Recently, the Chicago Business Journal published an article titled how technological advancements translate to entrepreneurial success.
The article reads:
No matter what industry a company operates in, the modern workplace and office environment is rapidly changing how we do business. Thanks to social media and technology, the corporate world is now entirely different compared to what the standard office job traditionally resembled.
With the digital shift, small businesses and entrepreneurs have an opportunity to define the new standards of the workplace and traditional ideas of success. For example, rather than searching for an office space complete with boring cubicles and corner offices, business owners now have a new option to get their business up and running: shared co-working spaces.
Shared co-working spaces present the opportunity to cut costs and save money while working to get a business off the ground. The days of associating success with having your company built around huge headquarters are essentially over.
This new type of office is just one of the ways companies are diverging from the traditional workplace. Startups especially are known to have gyms, on-site yoga, walking meetings, and other modifications that better support their modern company.
In addition to non-traditional workspaces, more companies are also supporting non-traditional staff. New technologies have allowed more employees to work remotely than ever before. Digital workspaces like Amazon Workspaces, Skype, and Slack allow employees to contribute, brainstorm, and participate in live time. No matter where the employee is physically, they are able to directly impact the company's growth.

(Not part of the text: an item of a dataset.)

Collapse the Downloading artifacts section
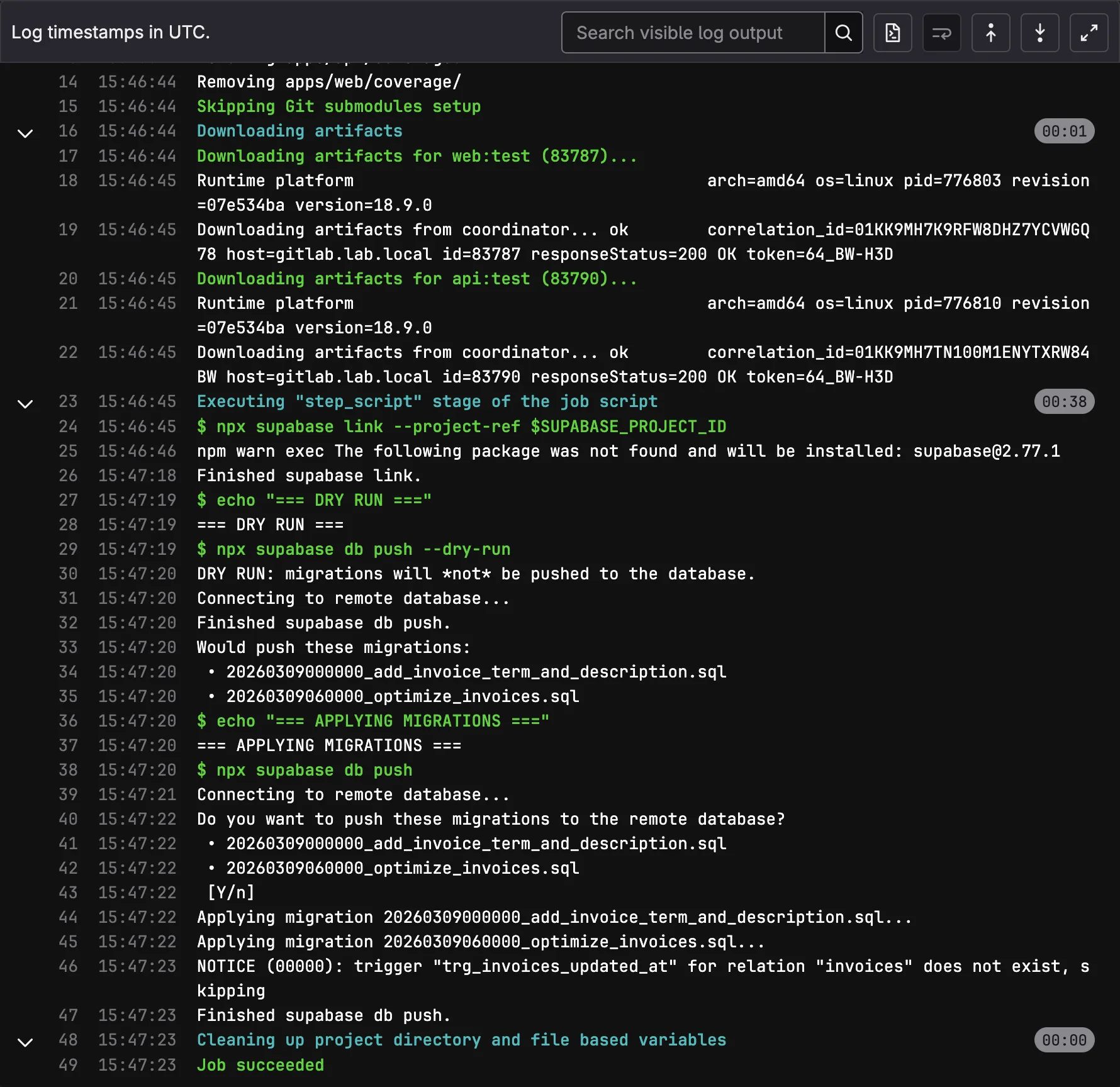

With the increase in remote employees comes an increase in freelance workers. While working full-time remotely is now possible, it is still not ideal for many companies. Therefore, freelance developers or engineers are often hired for specific projects they can work on during the hours they choose, from their homes. The article cites a study that estimates that 40% of the American workforce will be freelance workers by the year 2020. It's a great way to cut costs yet continue expanding without the overhead of a full-time employee.
Overall, the article discusses what we are already aware of: technology changes ideas. The idea of what a successful business looks like and how it is structured is no longer relevant. Technology has given startups and small businesses a chance to grow and gain a competitive edge in the new and quickly emerging digital economy.